The analysis was conducted in two primary stages. The first stage includes analyses with overall diversity measures, whereas the next stage includes identifying a group of microbes, or microbial cliques, associated with the 5-year metastasis-free survival (MFS) outcome. The alpha and beta diversity metrics to be analyzed were selected before the study. Alpha diversity was quantified with Shannon’s index, Simpson’s index, and Chao1. Beta diversity was quantified with unweighted UniFrac distance, Bray-Curtis dissimilarity, and principal component analyses of both metrics. For RNAseq-derived taxonomic abundances (ORIEN), a random taxonomy-based tree was used where required; for 16S rDNA data (UIHC), a tree was constructed from the alignment of sequence clusters. Statistical testing for alpha diversity differences by site and MFS was 2-way ANOVA. Beta diversity differences were identified by the adonis2 test in R for the ORIEN dataset and the PERMANOVA test in QIIME2 for the UIHC dataset. Differential taxon abundance testing by linear discriminant analysis (LDA) was performed with LefSe using a cutoff LDA score of >2.028. For paired primary tumor and metastasis biospecimens from the same subject, paired Wilcoxon tests were applied to alpha diversity metrics, and UniFrac distances were compared using Kruskal-Wallis tests. Gene function and bacterial trait analysis of the ORIEN dataset was performed by mapping ~1300 detected bacteria and their relative abundances to the Protraits database30. Statistical testing for trait enrichment was Mann-Whitney tests, corrected for multiple comparisons with a false discovery rate of 0.01. Gene function and pathway enrichment analysis of the UIHC 16S rDNA data was sequence-based using PICRUSt270 and LDA. Clinicopathologic data comparisons were Chi-square or Fisher’s exact tests for categorical data and Kruskal-Wallis or Student’s t-test for numerical data. Analysis outputs were visualized using R, QIIME 2 View (view.qiime2.org), and GraphPad Prism 9 (La Jolla, CA, USA).

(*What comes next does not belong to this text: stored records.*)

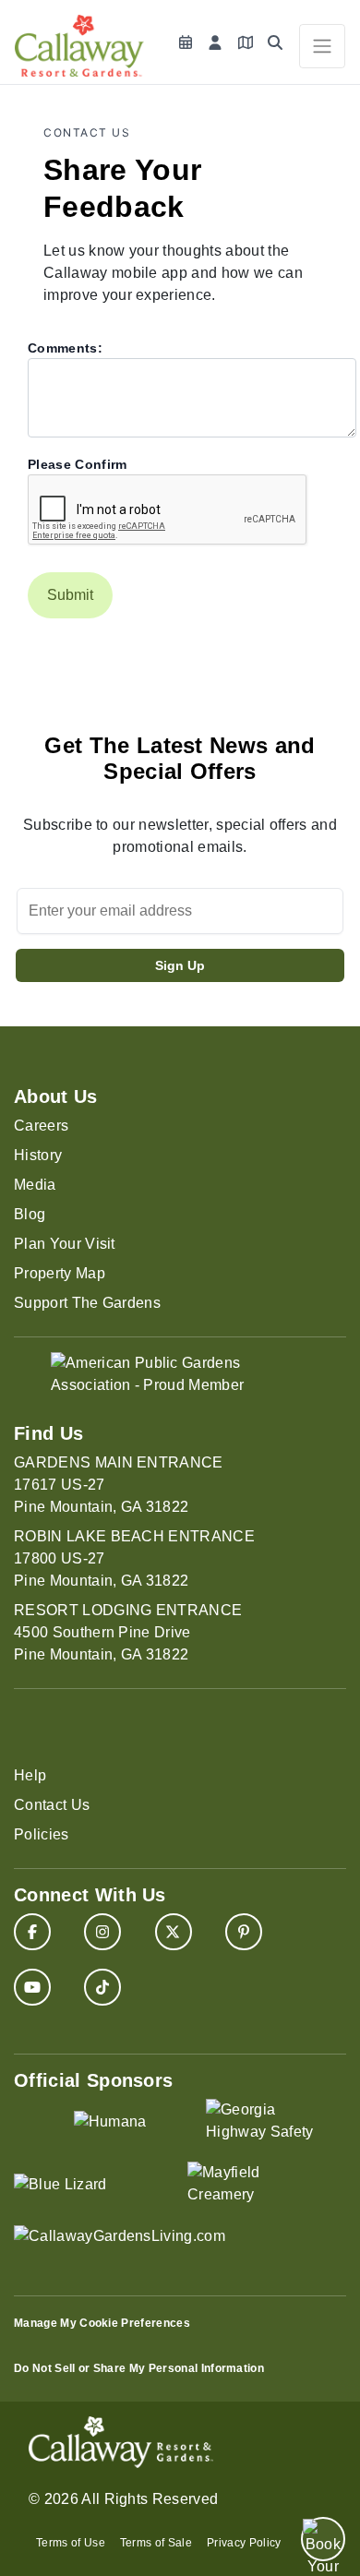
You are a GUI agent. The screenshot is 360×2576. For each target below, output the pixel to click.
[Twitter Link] (173, 1931)
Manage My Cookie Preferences (102, 2323)
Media (35, 1184)
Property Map (59, 1273)
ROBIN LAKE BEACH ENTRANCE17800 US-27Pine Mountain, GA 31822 (134, 1558)
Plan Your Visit (64, 1244)
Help (30, 1775)
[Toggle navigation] (322, 46)
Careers (41, 1125)
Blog (29, 1214)
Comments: (65, 348)
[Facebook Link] (32, 1931)
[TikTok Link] (102, 1987)
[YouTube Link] (32, 1987)
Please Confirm (77, 464)
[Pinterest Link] (243, 1931)
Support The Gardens (87, 1303)
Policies (41, 1834)
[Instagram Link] (102, 1931)
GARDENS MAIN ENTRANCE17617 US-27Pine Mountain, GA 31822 (118, 1485)
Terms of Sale (156, 2542)
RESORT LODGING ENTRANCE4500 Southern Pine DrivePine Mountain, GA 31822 (128, 1632)
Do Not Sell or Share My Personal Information (139, 2368)
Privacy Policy (244, 2542)
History (38, 1155)
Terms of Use (70, 2542)
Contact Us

To discover a microbial clique associated with the outcome with a combination of an interpretable machine learning tool in a regression-based framework called the microbial co-occurrence analysis (MiCA)71,72. Identifying a microbial clique consisting of multiple microbes is challenging because of the inherently large and computationally expensive combinatorial search space. MiCA utilizes a tree-based interpretable machine-learning tool to discover the most prevalent combination of microbes based on their relative abundance. Then, using a quantile-based threshold-finding algorithm creates a predictive rule associated with the outcome. Based on the relative abundances of the most frequently co-occurring microbes, this predictive rule intuitively creates a mathematical equivalence of a microbial clique. Lastly, we use a covariate-adjusted regression to estimate the effect of this microbial clique. Since machine-learning tools naturally tend to overfit, we trained the tree-based algorithm in MiCA using 65% of the data (n = 769). Then the remaining 35% of the data (n = 416) was used to validate the identified microbial clique. This two-stage procedure ensured the robustness of the identified microbial clique. The regression part of the MiCA algorithm incorporates multiple covariates, including age at diagnosis, reported sex, race, neoadjuvant therapy (yes/no), clinical stage group at biospecimen collection, and pathologic stage group. The dominant clique identified includes Escherichia coli, Bacteroides fragilis, and a Pseudomonas sp. ASV. The Kraken database and algorithm (the highest stringency parameter for taxon assignment was used) assigned this ASV as Pseudomonas yamanorum, which is neither a common gut commensal nor a common environmental contaminant. BLAST of several sequences from the taxonomic unit showed 100% identity to P. yamanorum genomes and >90% identity to at least five other Pseudomonas spp. Since we believe this could be an over-call of the species-level classification by Kraken, we refer to it as a Pseudomonas sp. in the results.